Again, nothing out-of-the-ordinary happened today but regular life with little ones means: Someone may show up someplace without shoes, my skirt might get pulled most of the way off by a toddler, I might have pee on my shirt, my son may be sporting a decidedly non-churchy outfit by the end of church, I might have a screaming three year old under one arm as I hustle down a hallway, it may take me twice as long to get someplace and three times as long to get home.

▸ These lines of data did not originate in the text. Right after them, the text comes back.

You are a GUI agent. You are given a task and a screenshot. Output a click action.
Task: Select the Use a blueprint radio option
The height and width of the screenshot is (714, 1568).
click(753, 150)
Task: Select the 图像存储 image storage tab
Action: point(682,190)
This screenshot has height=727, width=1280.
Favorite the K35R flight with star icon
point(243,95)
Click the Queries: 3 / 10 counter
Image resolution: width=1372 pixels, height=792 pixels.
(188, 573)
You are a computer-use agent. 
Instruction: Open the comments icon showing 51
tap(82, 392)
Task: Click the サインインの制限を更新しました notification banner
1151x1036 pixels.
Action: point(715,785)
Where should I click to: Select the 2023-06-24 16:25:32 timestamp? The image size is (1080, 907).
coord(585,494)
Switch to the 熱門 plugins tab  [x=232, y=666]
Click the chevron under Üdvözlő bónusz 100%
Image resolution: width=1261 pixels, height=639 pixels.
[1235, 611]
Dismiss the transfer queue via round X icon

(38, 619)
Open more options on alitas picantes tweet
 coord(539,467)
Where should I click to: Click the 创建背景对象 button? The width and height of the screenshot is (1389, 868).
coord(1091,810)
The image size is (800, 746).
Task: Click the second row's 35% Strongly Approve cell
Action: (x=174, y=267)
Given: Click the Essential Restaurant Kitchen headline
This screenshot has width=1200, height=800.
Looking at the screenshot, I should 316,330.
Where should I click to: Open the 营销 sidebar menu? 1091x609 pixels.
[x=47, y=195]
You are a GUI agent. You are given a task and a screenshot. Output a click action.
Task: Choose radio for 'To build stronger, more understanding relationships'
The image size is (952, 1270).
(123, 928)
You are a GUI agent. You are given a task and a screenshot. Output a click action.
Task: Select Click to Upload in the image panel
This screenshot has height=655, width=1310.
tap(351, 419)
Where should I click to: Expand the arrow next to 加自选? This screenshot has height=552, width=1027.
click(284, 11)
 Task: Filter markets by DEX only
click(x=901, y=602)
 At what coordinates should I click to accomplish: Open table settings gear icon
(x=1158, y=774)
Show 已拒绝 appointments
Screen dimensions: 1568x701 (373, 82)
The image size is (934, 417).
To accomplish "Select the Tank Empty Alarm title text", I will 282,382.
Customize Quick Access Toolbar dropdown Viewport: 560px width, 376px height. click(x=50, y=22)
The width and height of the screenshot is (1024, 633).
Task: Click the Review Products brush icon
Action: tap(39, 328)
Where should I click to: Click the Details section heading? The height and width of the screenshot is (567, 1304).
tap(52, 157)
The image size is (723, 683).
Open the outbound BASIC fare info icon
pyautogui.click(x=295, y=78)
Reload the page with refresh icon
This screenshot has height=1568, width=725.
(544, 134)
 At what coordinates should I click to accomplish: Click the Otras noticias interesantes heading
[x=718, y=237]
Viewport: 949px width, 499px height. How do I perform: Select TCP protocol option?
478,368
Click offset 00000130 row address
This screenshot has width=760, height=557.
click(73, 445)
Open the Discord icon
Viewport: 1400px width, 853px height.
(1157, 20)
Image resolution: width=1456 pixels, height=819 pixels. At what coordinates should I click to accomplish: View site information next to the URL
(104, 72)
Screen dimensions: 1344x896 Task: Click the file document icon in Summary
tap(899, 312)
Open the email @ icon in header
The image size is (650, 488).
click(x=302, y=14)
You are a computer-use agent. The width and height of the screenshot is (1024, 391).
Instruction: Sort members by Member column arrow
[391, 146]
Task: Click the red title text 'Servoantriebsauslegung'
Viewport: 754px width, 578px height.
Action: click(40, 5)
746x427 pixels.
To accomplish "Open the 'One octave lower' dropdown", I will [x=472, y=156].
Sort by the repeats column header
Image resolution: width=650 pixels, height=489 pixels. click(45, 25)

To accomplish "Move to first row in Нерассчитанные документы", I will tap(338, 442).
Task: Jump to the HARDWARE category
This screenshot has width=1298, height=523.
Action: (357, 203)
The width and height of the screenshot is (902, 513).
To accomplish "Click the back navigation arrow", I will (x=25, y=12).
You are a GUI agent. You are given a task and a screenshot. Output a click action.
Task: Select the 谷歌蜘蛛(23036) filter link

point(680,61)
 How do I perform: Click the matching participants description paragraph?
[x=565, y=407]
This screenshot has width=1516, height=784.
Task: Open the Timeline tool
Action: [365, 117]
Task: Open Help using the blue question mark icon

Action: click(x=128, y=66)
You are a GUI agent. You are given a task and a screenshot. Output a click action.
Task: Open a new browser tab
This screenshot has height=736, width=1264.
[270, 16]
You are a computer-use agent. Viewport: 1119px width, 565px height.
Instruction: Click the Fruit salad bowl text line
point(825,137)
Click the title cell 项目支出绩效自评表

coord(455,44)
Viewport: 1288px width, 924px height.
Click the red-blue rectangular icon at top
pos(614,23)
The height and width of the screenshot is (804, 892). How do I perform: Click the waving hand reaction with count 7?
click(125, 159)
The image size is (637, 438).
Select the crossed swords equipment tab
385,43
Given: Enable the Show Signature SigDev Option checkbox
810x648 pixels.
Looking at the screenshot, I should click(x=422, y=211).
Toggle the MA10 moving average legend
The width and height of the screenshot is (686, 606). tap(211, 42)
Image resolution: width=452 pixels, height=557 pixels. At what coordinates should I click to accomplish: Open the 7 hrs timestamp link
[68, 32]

I’m sure there are mothers who always have their act together, but for most of us, this IS having our act together. My theory is that as a mother you can be organized, loving, stylish, crafty, energetic, deliberate, resourceful, fun, wise, encouraging, and patient*… and still get peed on at a very inopportune moment. Motherhood is not for the proud. Or maybe it IS for the proud because it’s the perfect chance to learn humility. 🙂
*I am not all of these things. This is only a theory.